TASK :: Repeat back every line of the data, exactly.

DATASET CONTENT ::
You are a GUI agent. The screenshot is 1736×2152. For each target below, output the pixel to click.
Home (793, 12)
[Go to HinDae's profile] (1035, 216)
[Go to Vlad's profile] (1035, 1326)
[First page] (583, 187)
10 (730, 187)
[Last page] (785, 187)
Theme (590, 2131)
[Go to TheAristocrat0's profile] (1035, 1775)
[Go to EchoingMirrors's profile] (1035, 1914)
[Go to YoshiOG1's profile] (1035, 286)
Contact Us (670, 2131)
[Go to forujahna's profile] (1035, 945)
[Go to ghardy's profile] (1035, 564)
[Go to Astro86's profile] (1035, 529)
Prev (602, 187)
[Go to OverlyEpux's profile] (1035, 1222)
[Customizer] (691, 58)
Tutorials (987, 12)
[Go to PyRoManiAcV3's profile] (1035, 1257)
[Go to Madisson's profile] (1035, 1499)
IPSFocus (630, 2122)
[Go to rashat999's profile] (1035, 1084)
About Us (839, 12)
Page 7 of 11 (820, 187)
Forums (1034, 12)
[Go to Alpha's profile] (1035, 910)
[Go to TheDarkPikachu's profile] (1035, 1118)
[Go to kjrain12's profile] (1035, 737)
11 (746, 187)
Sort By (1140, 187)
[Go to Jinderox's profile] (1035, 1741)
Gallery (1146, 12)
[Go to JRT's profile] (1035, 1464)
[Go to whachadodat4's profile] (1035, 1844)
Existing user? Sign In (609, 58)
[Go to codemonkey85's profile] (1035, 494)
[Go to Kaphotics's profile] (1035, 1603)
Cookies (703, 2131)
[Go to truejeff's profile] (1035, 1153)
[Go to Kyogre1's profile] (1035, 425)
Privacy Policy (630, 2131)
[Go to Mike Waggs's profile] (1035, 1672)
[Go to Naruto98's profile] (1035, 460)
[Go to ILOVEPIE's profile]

TASK RESULT ::
You are a GUI agent. The screenshot is 1736×2152. For each target below, output the pixel to click.
Home (793, 12)
[Go to HinDae's profile] (1035, 216)
[Go to Vlad's profile] (1035, 1326)
[First page] (583, 187)
10 (730, 187)
[Last page] (785, 187)
Theme (590, 2131)
[Go to TheAristocrat0's profile] (1035, 1775)
[Go to EchoingMirrors's profile] (1035, 1914)
[Go to YoshiOG1's profile] (1035, 286)
Contact Us (670, 2131)
[Go to forujahna's profile] (1035, 945)
[Go to ghardy's profile] (1035, 564)
[Go to Astro86's profile] (1035, 529)
Prev (602, 187)
[Go to OverlyEpux's profile] (1035, 1222)
[Customizer] (691, 58)
Tutorials (987, 12)
[Go to PyRoManiAcV3's profile] (1035, 1257)
[Go to Madisson's profile] (1035, 1499)
IPSFocus (630, 2122)
[Go to rashat999's profile] (1035, 1084)
About Us (839, 12)
Page 7 of 11 (820, 187)
Forums (1034, 12)
[Go to Alpha's profile] (1035, 910)
[Go to TheDarkPikachu's profile] (1035, 1118)
[Go to kjrain12's profile] (1035, 737)
11 (746, 187)
Sort By (1140, 187)
[Go to Jinderox's profile] (1035, 1741)
Gallery (1146, 12)
[Go to JRT's profile] (1035, 1464)
[Go to whachadodat4's profile] (1035, 1844)
Existing user? Sign In (609, 58)
[Go to codemonkey85's profile] (1035, 494)
[Go to Kaphotics's profile] (1035, 1603)
Cookies (703, 2131)
[Go to truejeff's profile] (1035, 1153)
[Go to Kyogre1's profile] (1035, 425)
Privacy Policy (630, 2131)
[Go to Mike Waggs's profile] (1035, 1672)
[Go to Naruto98's profile] (1035, 460)
[Go to ILOVEPIE's profile]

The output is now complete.